It is making its Community Affordable Loan Solution available in designated markets that include predominantly Black or Latino neighborhoods in Charlotte, Dallas, Detroit, Los Angeles and Miami.

As a Special Purpose Credit Program, the Community Affordable Loan Solution doesn’t have a minimum credit score or require private mortgage insurance, an additional cost borrowers typically encounter when putting down less than 20 percent.

AJ Barkley

“Homeownership strengthens our communities and can help individuals and families to build wealth over time,” said AJ Barkley, Bank of America’s head of neighborhood and community lending, in a statement. “Our Community Affordable Loan Solution will help make the dream of sustained homeownership attainable for more Black and Hispanic families, and it is part of our broader commitment to the communities that we serve.”

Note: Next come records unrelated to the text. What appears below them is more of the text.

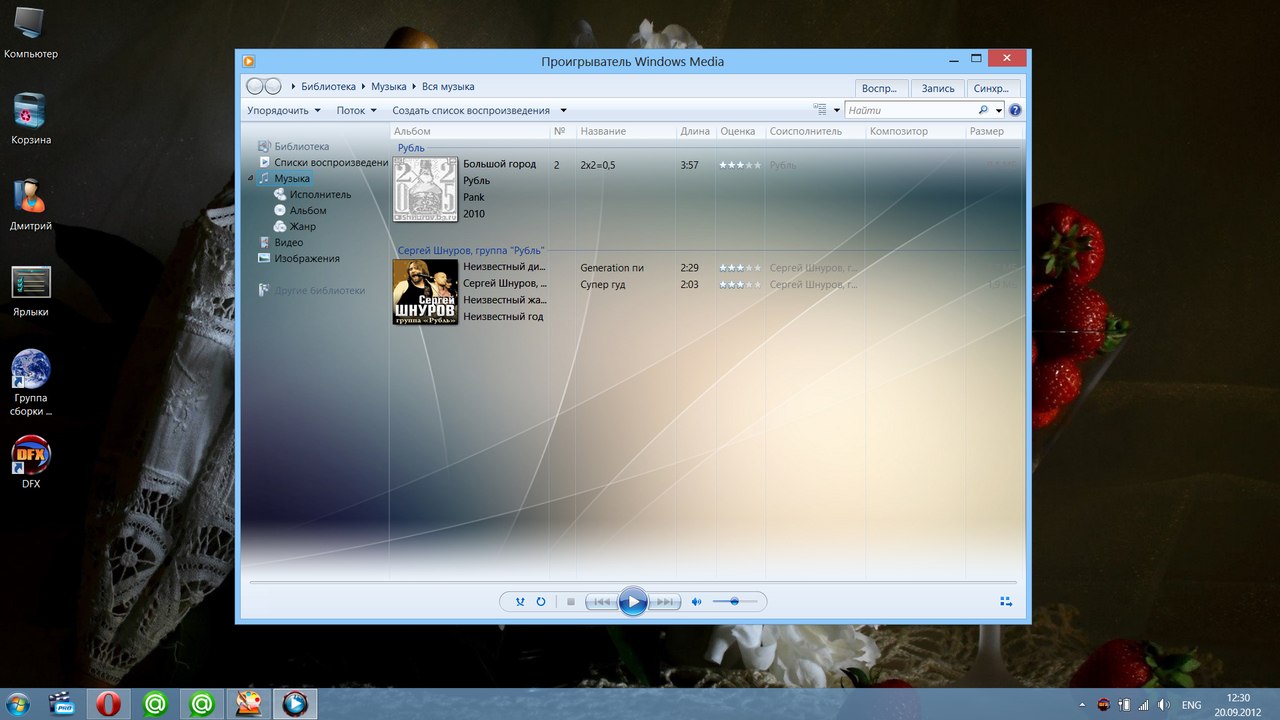Mute the player volume
The width and height of the screenshot is (1280, 720).
[x=697, y=602]
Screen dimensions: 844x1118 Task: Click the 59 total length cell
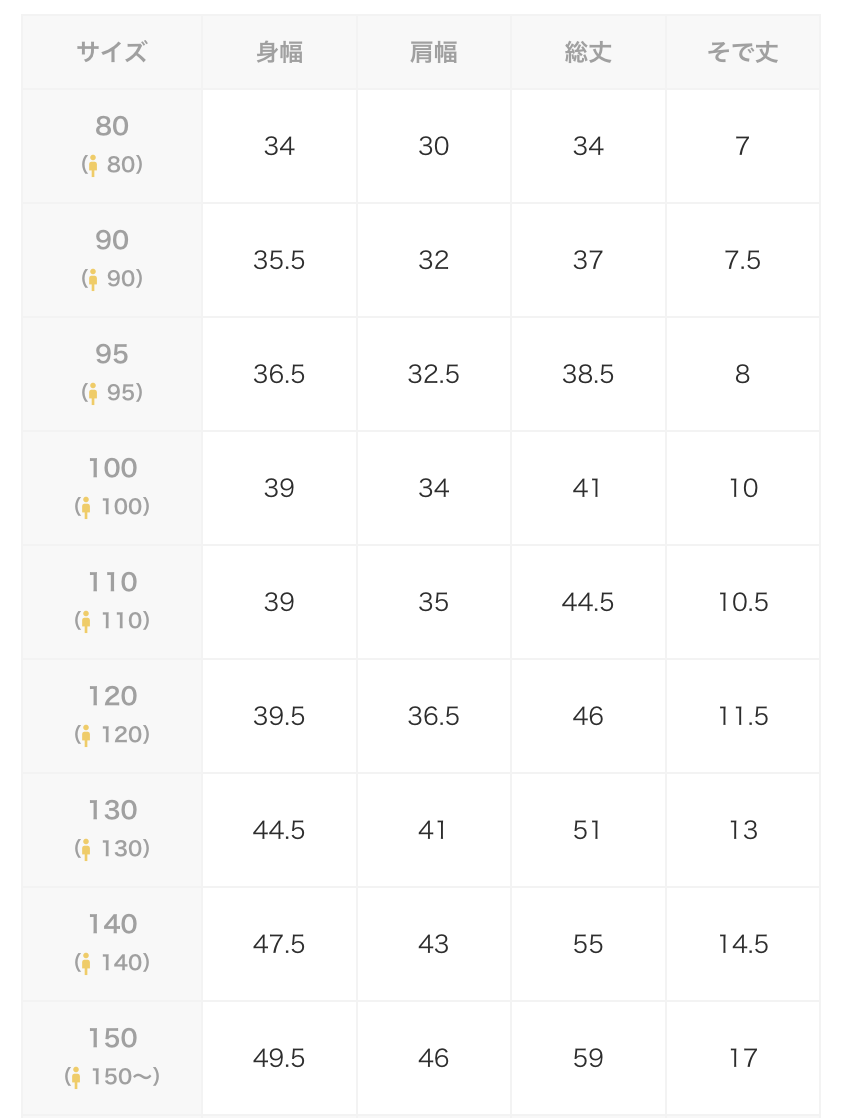(x=588, y=1058)
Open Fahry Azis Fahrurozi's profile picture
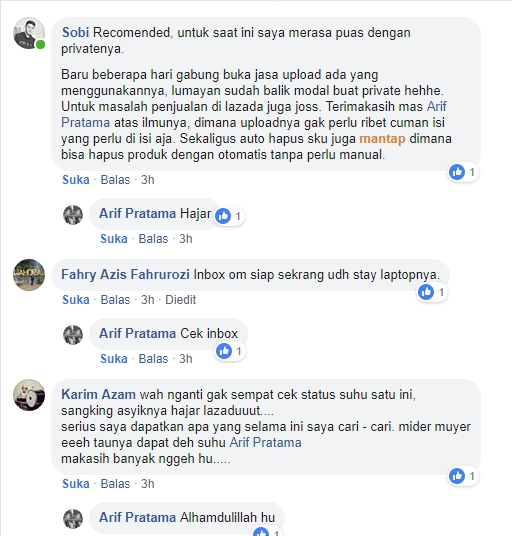The width and height of the screenshot is (512, 536). (x=29, y=275)
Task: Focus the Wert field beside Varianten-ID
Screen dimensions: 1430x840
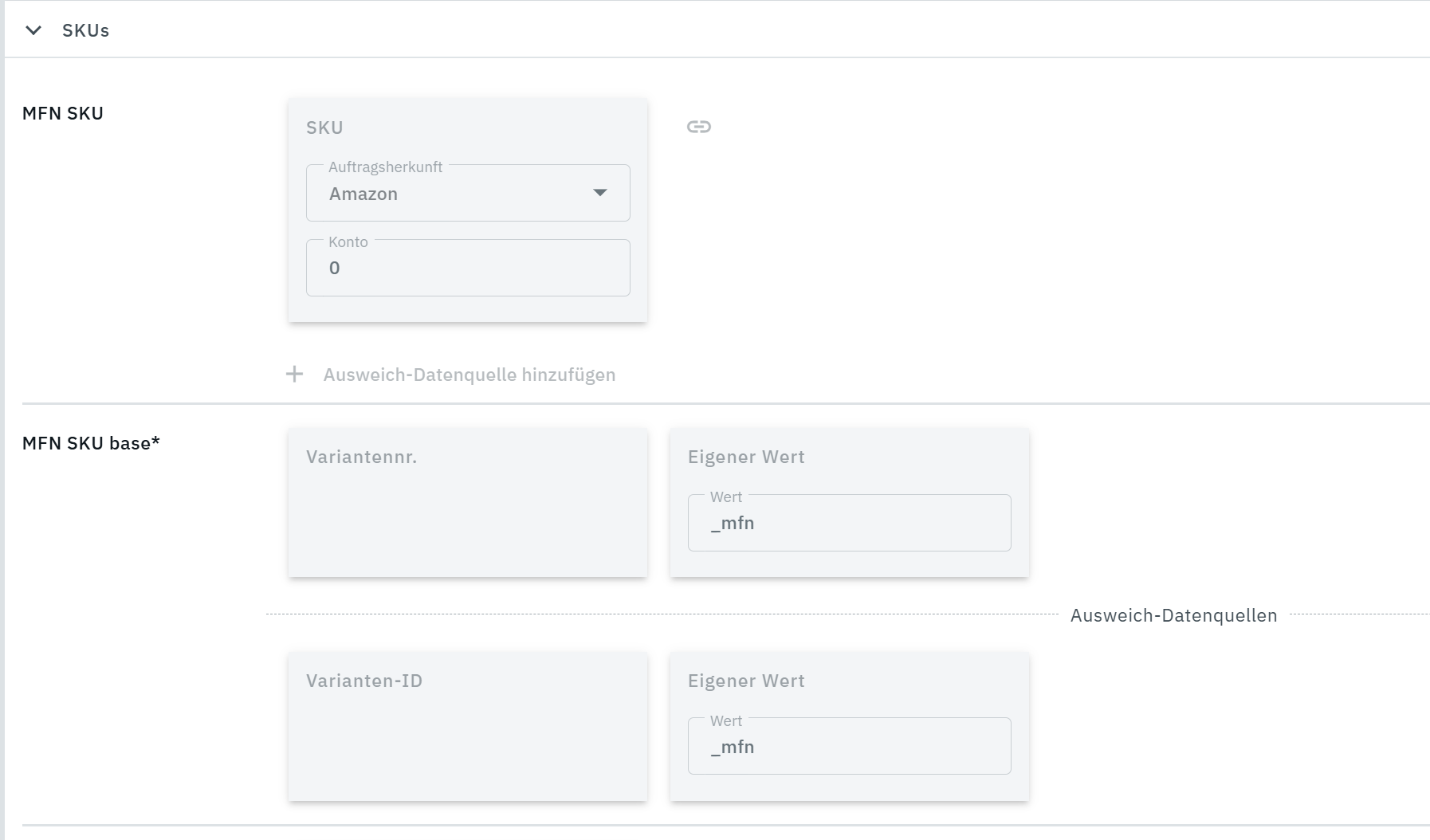Action: click(x=849, y=748)
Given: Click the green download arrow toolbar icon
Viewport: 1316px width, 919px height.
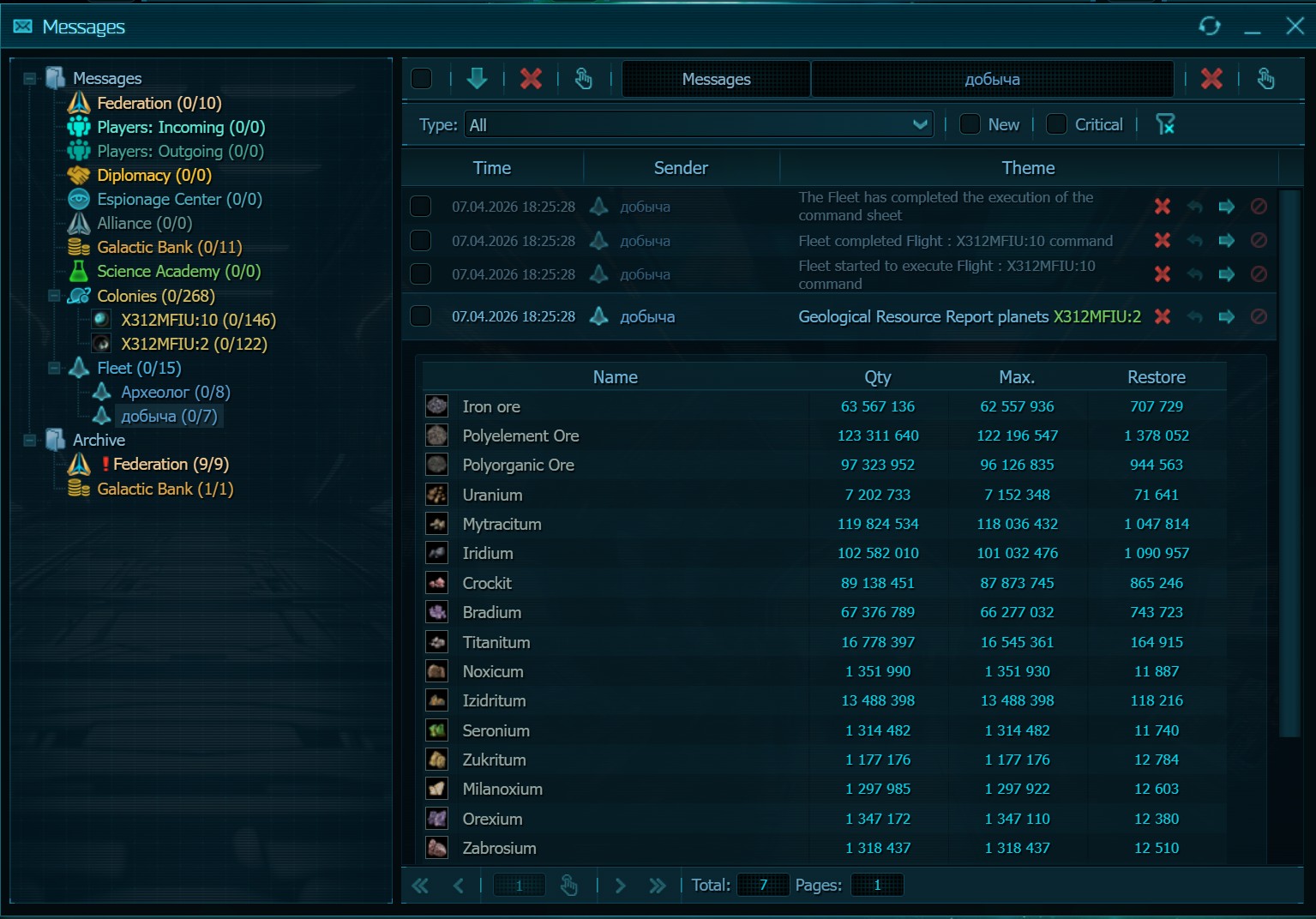Looking at the screenshot, I should 477,79.
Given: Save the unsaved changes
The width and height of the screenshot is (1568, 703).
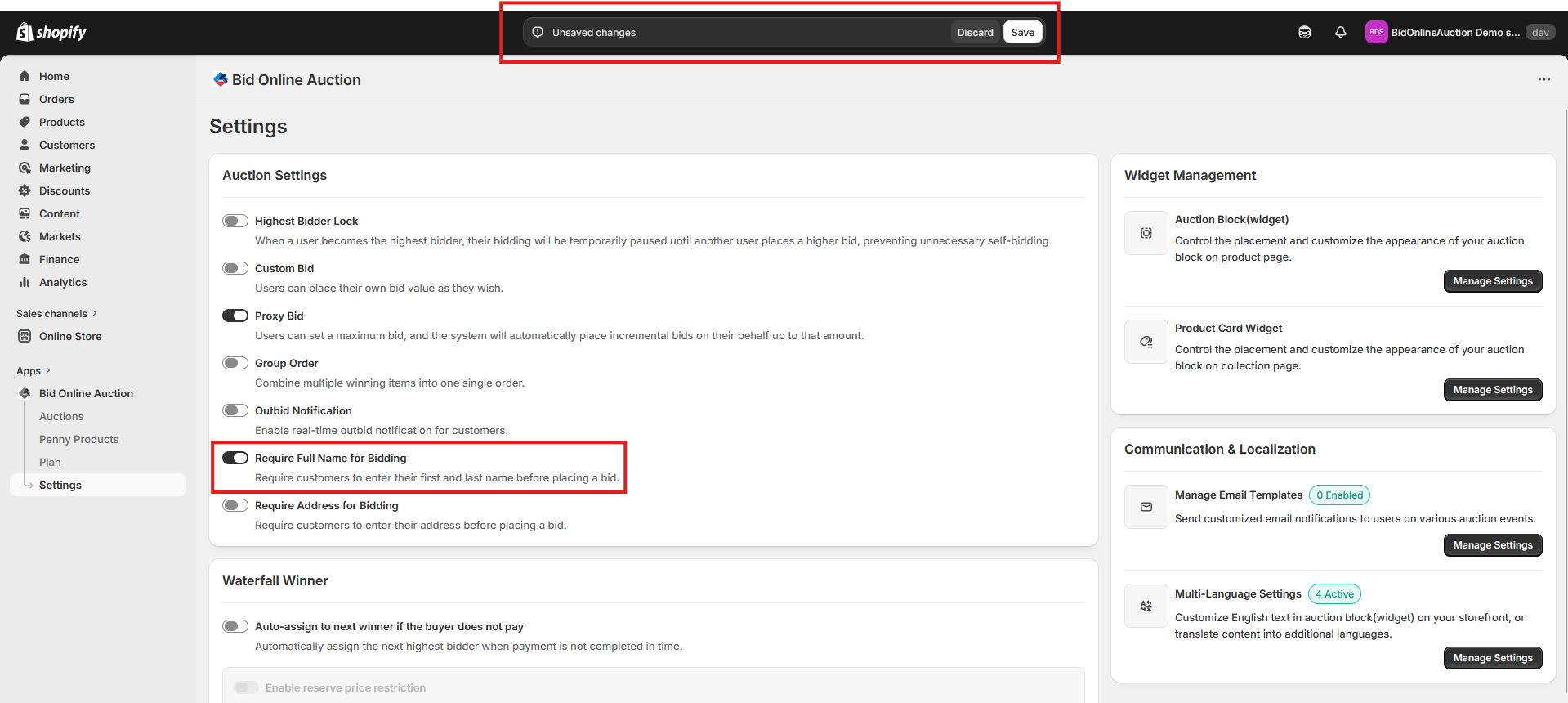Looking at the screenshot, I should pos(1022,32).
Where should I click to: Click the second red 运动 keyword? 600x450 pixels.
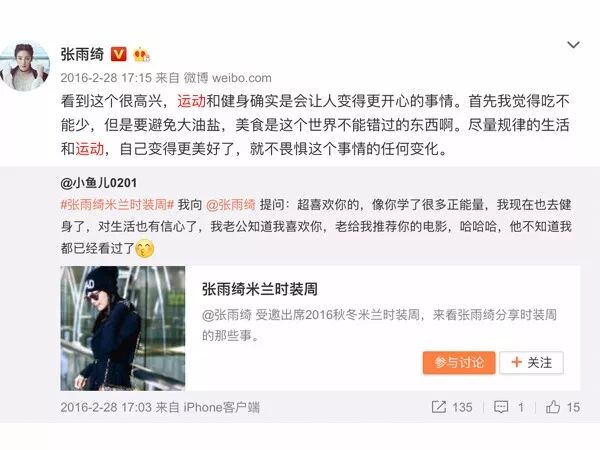coord(90,149)

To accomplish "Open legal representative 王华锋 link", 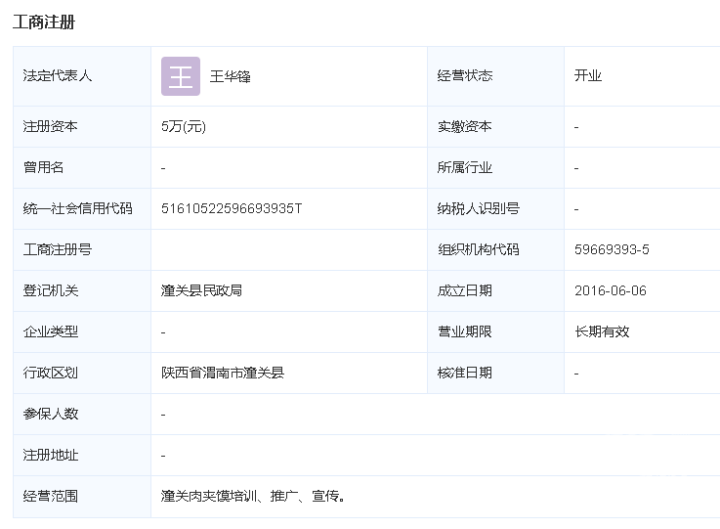I will [x=230, y=76].
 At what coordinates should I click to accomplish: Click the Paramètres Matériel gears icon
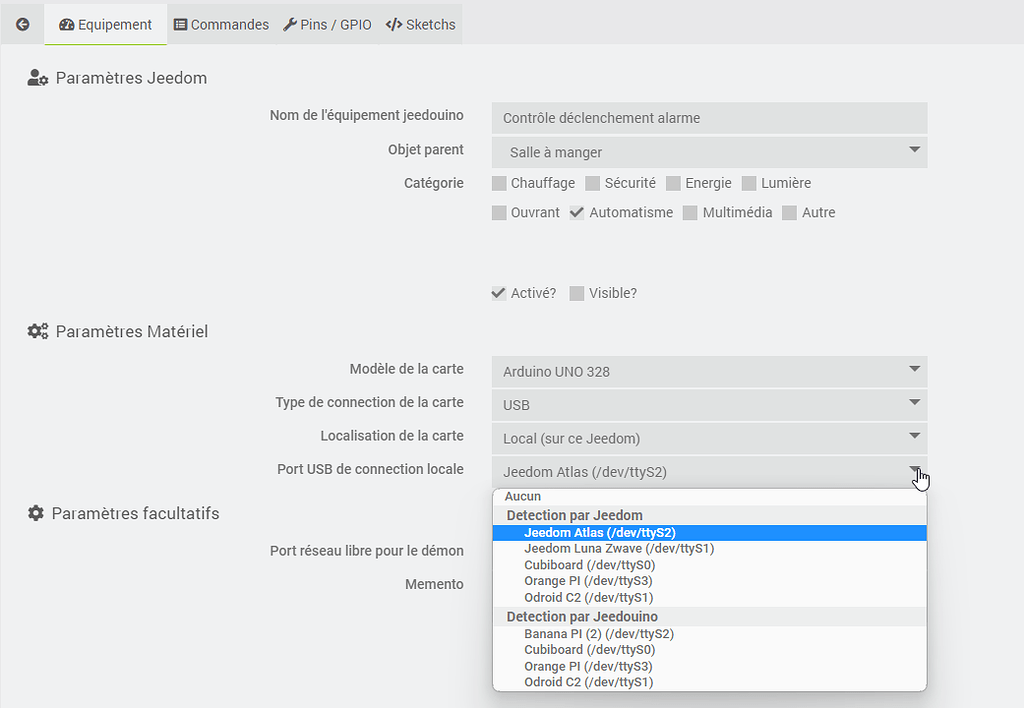(x=38, y=331)
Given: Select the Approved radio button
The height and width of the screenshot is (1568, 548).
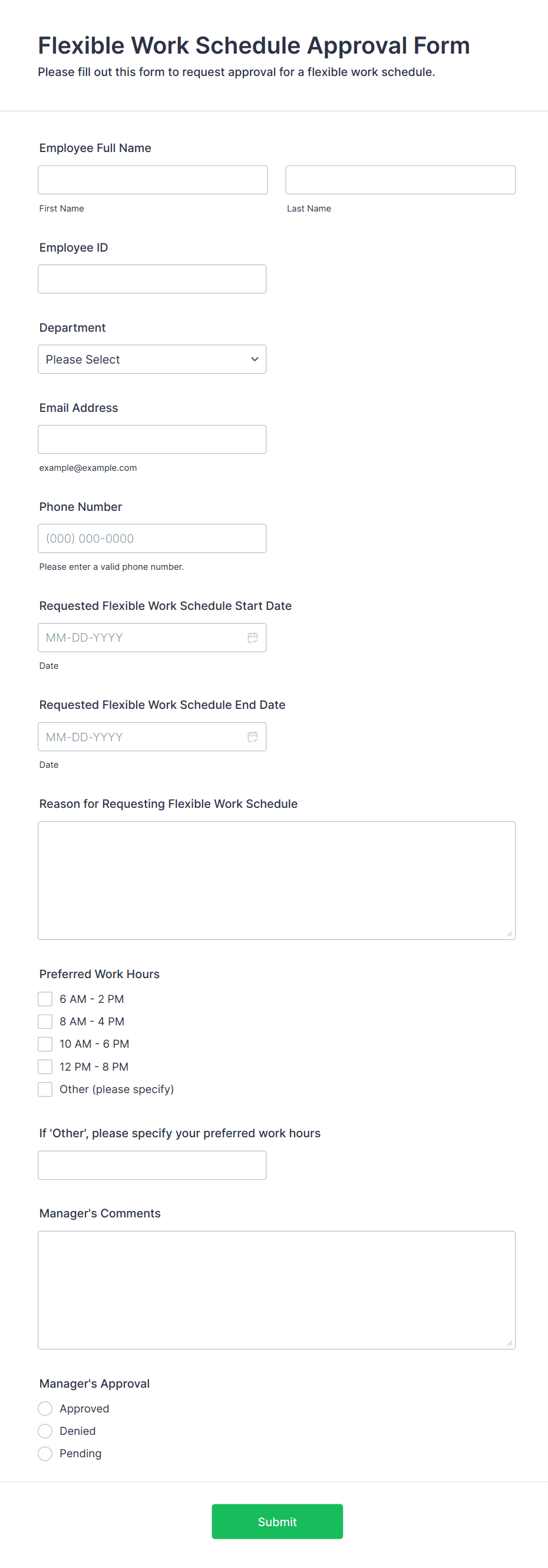Looking at the screenshot, I should pos(44,1408).
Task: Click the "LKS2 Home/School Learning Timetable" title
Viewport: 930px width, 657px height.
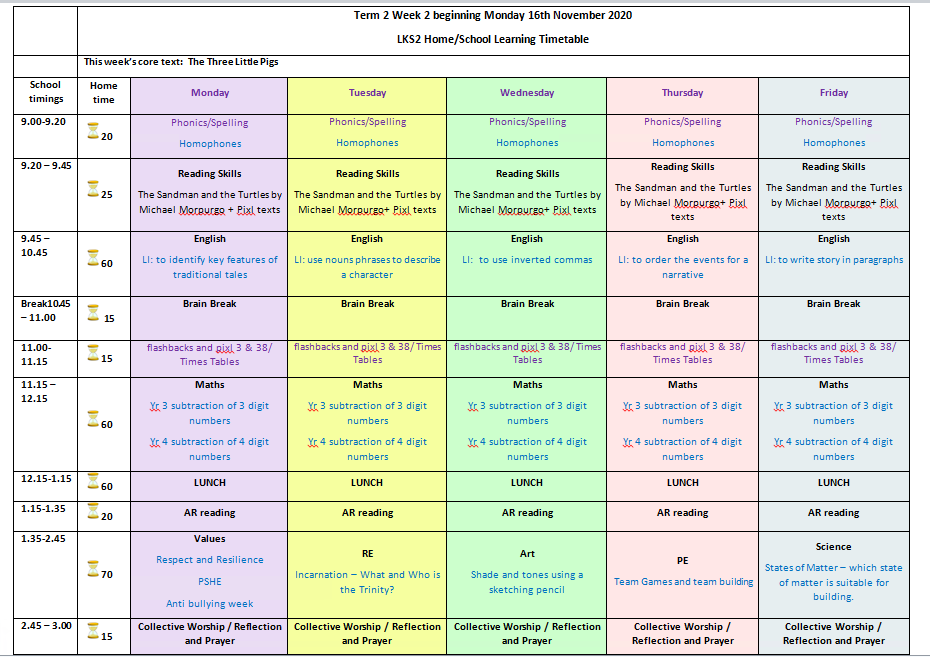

The new program, announced this week, is the latest component of Bank of America’s $15 billion Community Homeownership Commitment, which has set a goal of helping 60,000 individuals and families purchase homes by 2025.

Bank of America said it’s already helped facilitate 36,000 home purchases by providing more than $350 million in down payment and closing cost grants that don’t have to be repaid and made $9.5 billion in low down payment loans.

Homeownership rate by race, 2010 to 2020

Source: “A Snapshot of Race and Home Buying in America,” National Association of Realtors

At 43.4 percent, the homeownership rate among Black Americans in 2020 lagged the 72.1 percent rate for white Americans by nearly 30 percentage points, according to the most recent research by the National Association of Realtors. The 51.1 percent homeownership rate for Hispanic Americans also trailed whites by more than 20 percentage points.

Black homeownership rate by state, 2020

Source: “A Snapshot of Race and Home Buying in America,” National Association of Realtors

The homeownership rate for Black Americans varies dramatically from state to state, with only 9 percent of Black residents of North Dakota owning their homes in 2020, compared to 56 percent in Mississippi, according to NAR.

Bank of America’s Community Affordable Loan Solution can help more people of color become homeowners because it directly addresses two issues that can often be obstacles, said Jun Zhu, a visiting assistant professor of finance at Indiana University-Bloomington and a non-resident fellow of housing finance policy at the Urban Institute.

“Compared to white households, people of color sometimes do not have sufficient liquidity to compete for a home,” Zhu told CBS News. “And the other thing is that usually minority households have lower income than white households and they have fewer savings. So if you have a program with no down payment [and] no closing costs, it can help minority families to fill the gap between available savings and the upfront cash needed for a down payment and closing costs on the home.”

No minimum credit score

Zhu also likes that Bank of America’s Community Affordable Loan Solution has no minimum credit score requirement. Instead, it uses credit guidelines based on factors such as timely payment of rent, utility bills, phone and auto insurance.

Rental payment history is “highly likely to be predictive of mortgage loan performance,” according to a 2018 analysis by Zhu and fellow Urban Institute researcher Laurie Goodman, funded by the National Fair Housing Alliance.

Mortgage giants Fannie Mae and Freddie Mac have taken note of such research, and are now able to factor in a borrower’s rent payment history into their automated underwriting systems, giving lenders more leeway to do business with borrowers with no or limited credit history.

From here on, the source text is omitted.